Alba, l'assessore Tibaldi dopo il naufragio della fusione tra Albese e Bra: “Puntare sui giovani la strada che promette migliori risultati”

A distanza di alcuni giorni dalla definitiva chiusura del progetto di fusione tra Albese 1917 e AC Bra, il dibattito nel territorio albese si sposta su un piano più riflessivo. Archiviata un’ipotesi che aveva acceso aspettative e divisioni, è ora il momento di interrogarsi sulle prospettive del calcio cittadino. In questo senso, assumono particolare rilievo le parole dell’assessore allo Sport del Comune di Alba, Davide Tibaldi, che propone una lettura meno contingente e più strutturale della vicenda.

Si prova, a volte va bene, altre meno”, osserva Tibaldi, riconoscendo il valore dell'ambizioso tentativo messo in campo dal presidente Pioggia, senza fermarsi al suo esito.
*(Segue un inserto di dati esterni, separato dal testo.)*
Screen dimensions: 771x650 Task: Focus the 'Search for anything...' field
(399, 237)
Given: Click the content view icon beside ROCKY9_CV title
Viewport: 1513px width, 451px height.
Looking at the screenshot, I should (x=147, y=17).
Il punto, per l’assessore, è un altro: “Una strada alternativa esiste e prevede di mettere al centro i giovani e la riforma dei settori giovanili. E' un percorso più lungo, anche come tempistiche, ma che promette risultati migliori ed è una via sulla quale noi, per quanto possibile, siamo sicuramente a disposizione”.

Una posizione che si distanzia da logiche di breve periodo e da operazioni ad alto impatto immediato. “È logico che altre strade possano sembrare più rapide, ma se riesci a costruire una filiera che garantisca sostenibilità, i risultati nel tempo arrivano”. In questa prospettiva, la mancata fusione può diventare un’occasione per ripensare il modello sportivo locale. L’assessore ribadisce anche il ruolo dell’amministrazione, rimasta osservatrice in una trattativa che non dipendeva direttamente dal Comune.

Da qui, però, uno sguardo che si apre a nuove possibilità. “Non è detto che da una delusione non possa nascere qualcosa di diverso”, sottolinea Tibaldi, indicando una direzione chiara: investire sui settori giovanili, valorizzando competenze già presenti sul territorio.

“Le persone capaci non mancano, abbiamo eccellenze tra gli addetti ai lavori. E con investimenti anche contenuti si possono ottenere risultati importanti”. Un approccio che rimette al centro la formazione, la continuità e il radicamento locale, piuttosto che operazioni straordinarie.

Noi siamo per uno sport al servizio della cittadinanza e dei giovani”, aggiunge l’assessore, tracciando un principio che va oltre il caso specifico. In una realtà come Alba, che non ha le dimensioni né la tradizione calcistica di altre piazze piemontesi quali Novara o Alessandria, la sostenibilità diventa un fattore decisivo.